Tornando al Piano nazionale anticorruzione e in attesa della nomina del commissario, tutte le amministrazioni centrali e periferiche dovranno nel frattempo muoversi nell’adozione delle iniziative previste, a partire dall’individuazione di un responsabile anticorruzione tra i dirigenti apicali (potrebbe essere anche il segretario generale nei Comuni) e il varo del piano triennale di prevenzione della corruzione. Finora hanno già fatto il primo passo circa 2mila amministrazioni in tutto il Paese, mentre nei target strategici indicati nel piano si prevede che tutte le amministrazioni abbiamo assolto al secondo obbligo entro il giugno del 2014.

Tra i cosiddetti «contenuti minimi» che devono essere garantiti nei piani triennali di prevenzione delle amministrazioni spiccano, tra gli altri, l’individuazione delle attività più esposte al rischio di corruzione, come quelle citate nella stessa legge 190: le autorizzazioni o concessioni; la scelta del contraente nell’affidamento di lavori, forniture e servizi; la concessione ed erogazione di sovvenzioni, contributi, sussidi, ausili finanziari; i concorsi per l’assunzione del personale.

Devono essere poi adottati specifici sistemi di rotazione del personale addetto alle aree a rischio, misure per assicurare l’adeguata tutela dei cosiddetti whistleblowers, ovvero i dipendenti che effettuano segnalazioni di illeciti, obblighi di astensione in caso di conflitto di interesse dei dirigenti e discipline specifiche in materia di conferimento di incarichi dirigenziali in caso di particolari attività o incarichi precedentemente ricoperti, per evitare fenomeni di pantouflage-revolving doors, come aveva chiesto l’Ocse nel documento dello scorso aprile in cui elogiava il vecchio Governo per l’adozione della legge 190 e lo incoraggiava a una sua efficace implementazione.

I piani triennali, su cui è previsto il monitoraggio centrale, dovranno prevedere anche concreti e verificabili programmi di formazione in materia di etica, integrità e altre tematiche attinenti alla prevenzione della corruzione.

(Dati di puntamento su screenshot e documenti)

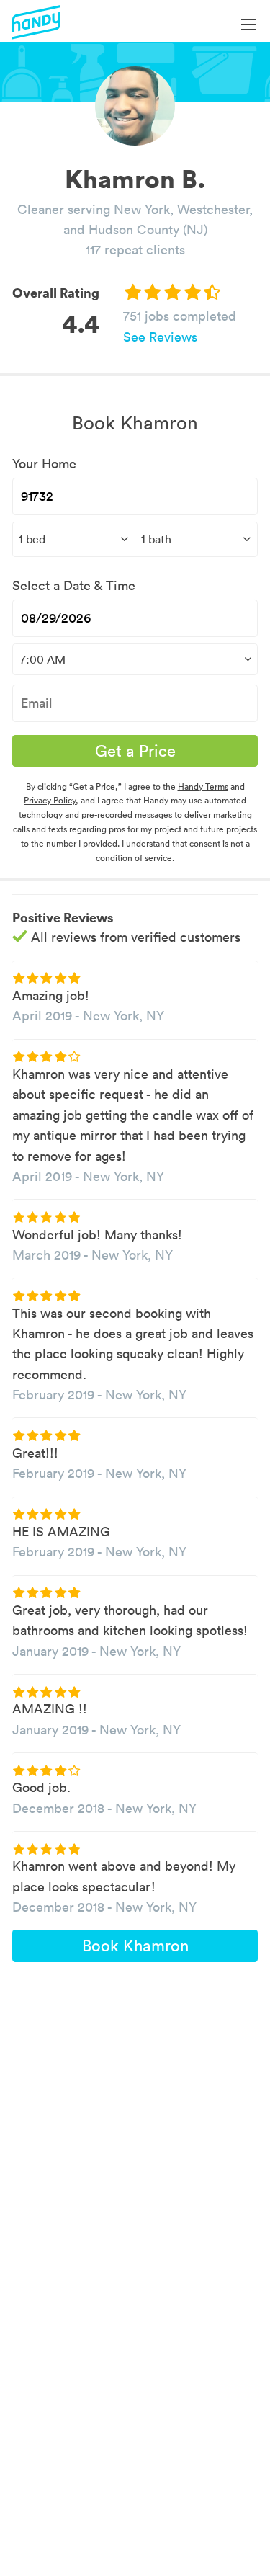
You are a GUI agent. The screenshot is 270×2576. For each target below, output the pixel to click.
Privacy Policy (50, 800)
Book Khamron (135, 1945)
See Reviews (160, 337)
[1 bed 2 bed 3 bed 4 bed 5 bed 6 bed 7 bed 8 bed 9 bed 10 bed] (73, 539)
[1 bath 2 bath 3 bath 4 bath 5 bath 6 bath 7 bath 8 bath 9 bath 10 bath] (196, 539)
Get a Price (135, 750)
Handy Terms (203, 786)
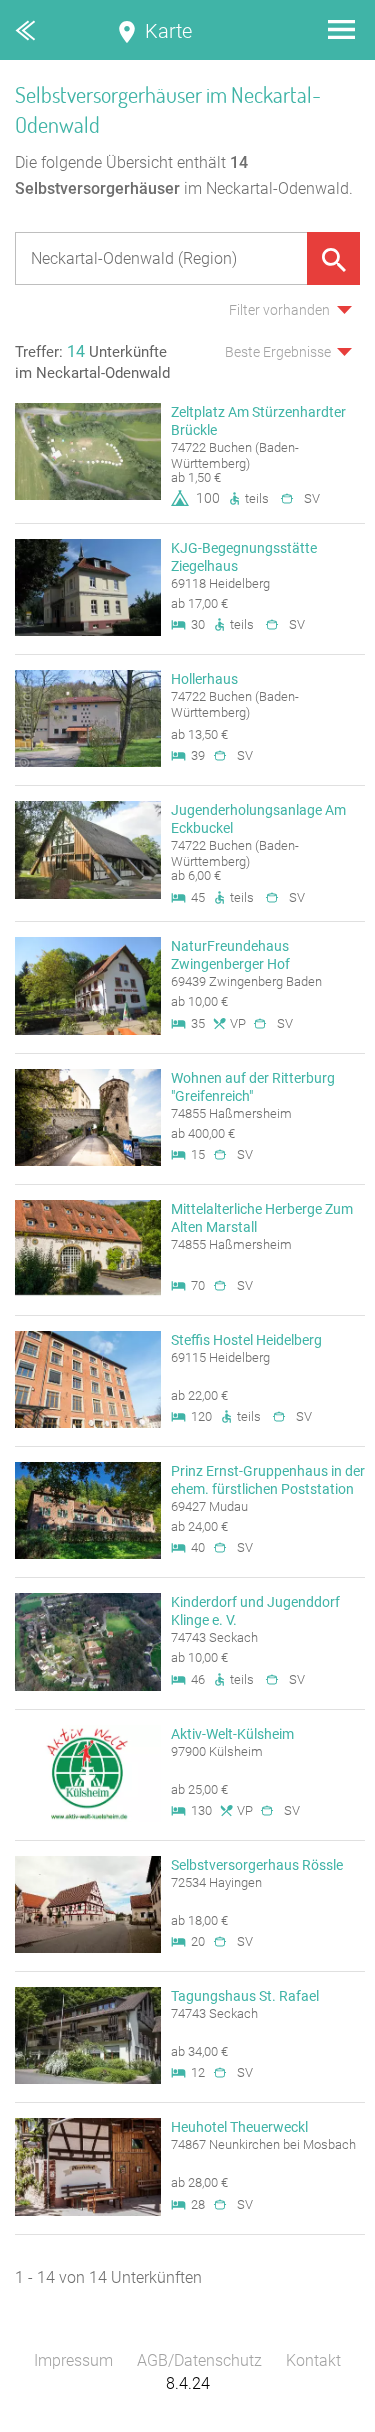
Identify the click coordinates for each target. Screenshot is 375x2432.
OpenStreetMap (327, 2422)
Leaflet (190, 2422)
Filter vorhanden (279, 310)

COMPITO DA SVOLGERE:
Rispondi a queste domande sul testo dedicato al Piano nazionale anticorruzione:
1. Quante amministrazioni hanno già fatto il primo passo?
2. Entro quale data tutte le amministrazioni dovranno aver assolto al secondo obbligo?
3. Su quali temi dovranno vertere i programmi di formazione previsti nei piani triennali?
Per questo esercizio l'elenco non serve.

RISULTATO DELL'ESERCIZIO:
1. Circa 2mila amministrazioni in tutto il Paese.
2. Entro il giugno del 2014.
3. Su etica, integrità e altre tematiche attinenti alla prevenzione della corruzione.